Response of the growth plate to distraction close to skeletal maturity. Is fracture necessary?

Kenwright, J.; Spriggins, A.J.; Cunningham, J.L.

Clinical Orthopaedics and Related Research 250: 61-72

1990


ISSN/ISBN: 0009-921X
PMID: 2293946
Document Number: 366271
Axial force applied during epiphyseal distraction has been measured close to skeletal maturity in patients having leg lengthening, in a rabbit model, and in vitro from an amputation specimen. In the patient study, both slow distraction rates and low constant distraction loads were applied. For all the distraction regimens, it was not possible to lengthen the limb significantly without evidence of fracture as demonstrated by a sudden decrease in distraction force. Growth plate failure was observed from 600 to 800 N, these levels being lower than those recorded from the in vitro tests.

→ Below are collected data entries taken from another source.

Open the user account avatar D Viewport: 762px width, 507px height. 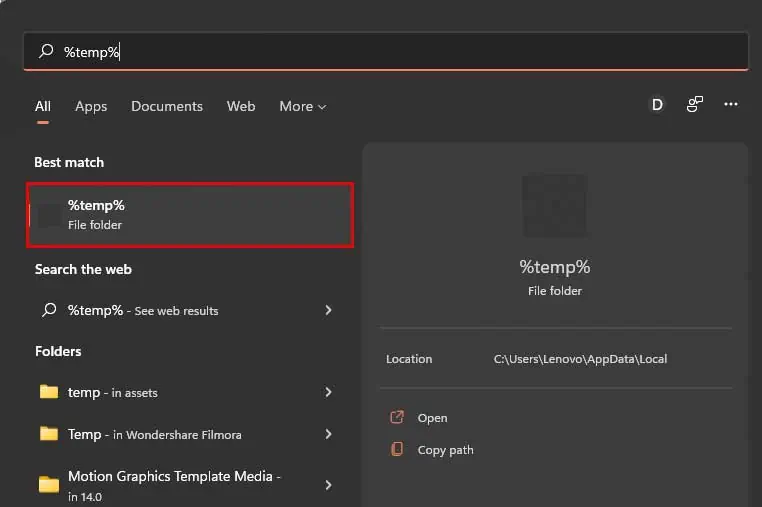657,105
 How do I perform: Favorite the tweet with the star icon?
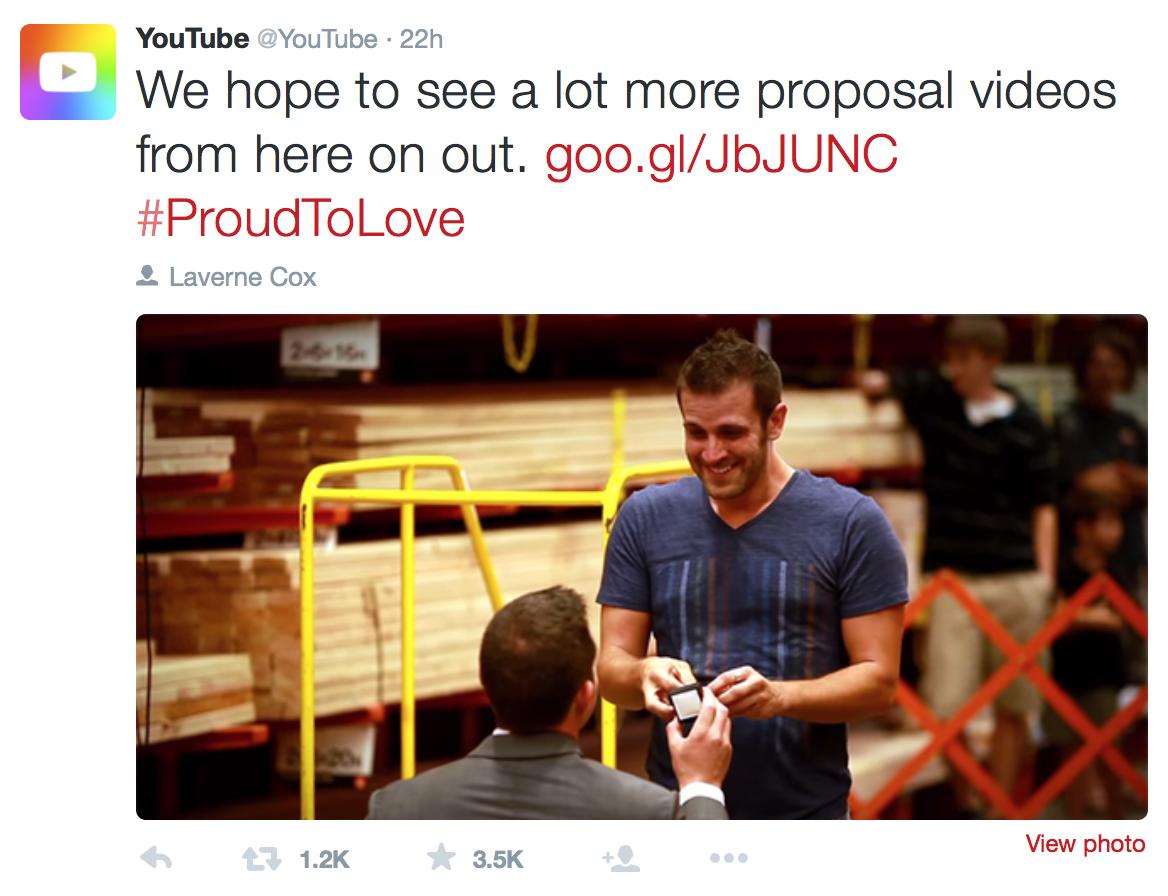(441, 857)
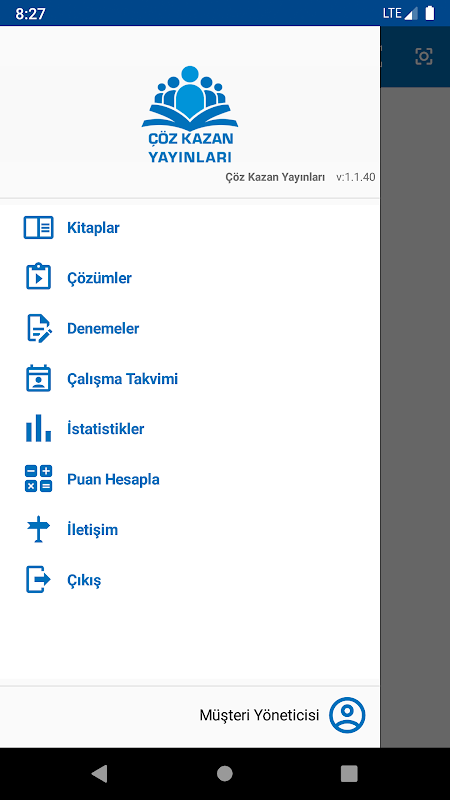Screen dimensions: 450x800
Task: Tap the İstatistikler bar chart icon
Action: coord(38,428)
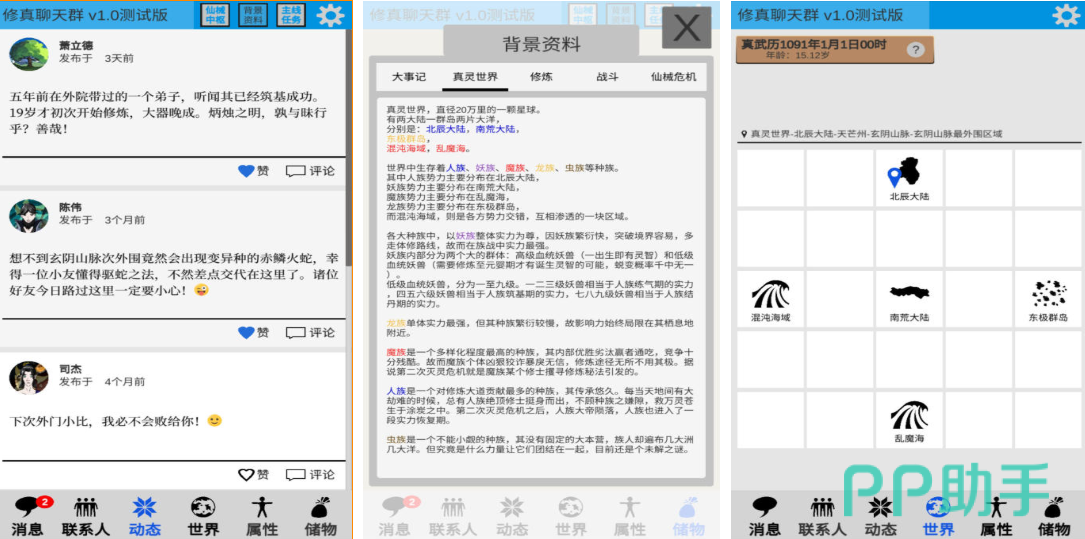Open the 主线任务 main quest button
The height and width of the screenshot is (539, 1085).
(x=290, y=14)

In the animal study, three distraction regimens (0.13, 0.26, and 0.53 mm/day) were applied across the upper tibial growth plate of New Zealand white rabbits close to skeletal maturity. Distraction was applied and force measured using a strain-gauge dual-frame external fixator. The force-time results revealed two distinct patterns. One pattern, in which the forces rapidly increased to maximum values of approximately 25 N and then suddenly decreased, indicated fracture of the growth plate, which was confirmed histologically. In the other pattern, forces increased steadily throughout distraction, reaching maximum values at the end of distraction of approximately 16 N. Histologic observations indicated hyperplasia of the growth plate without fracture, however, only a small increase in limb length was detectable. Hence, if a significant increase in leg length is required close to skeletal maturity, then fracture of the growth plate must occur.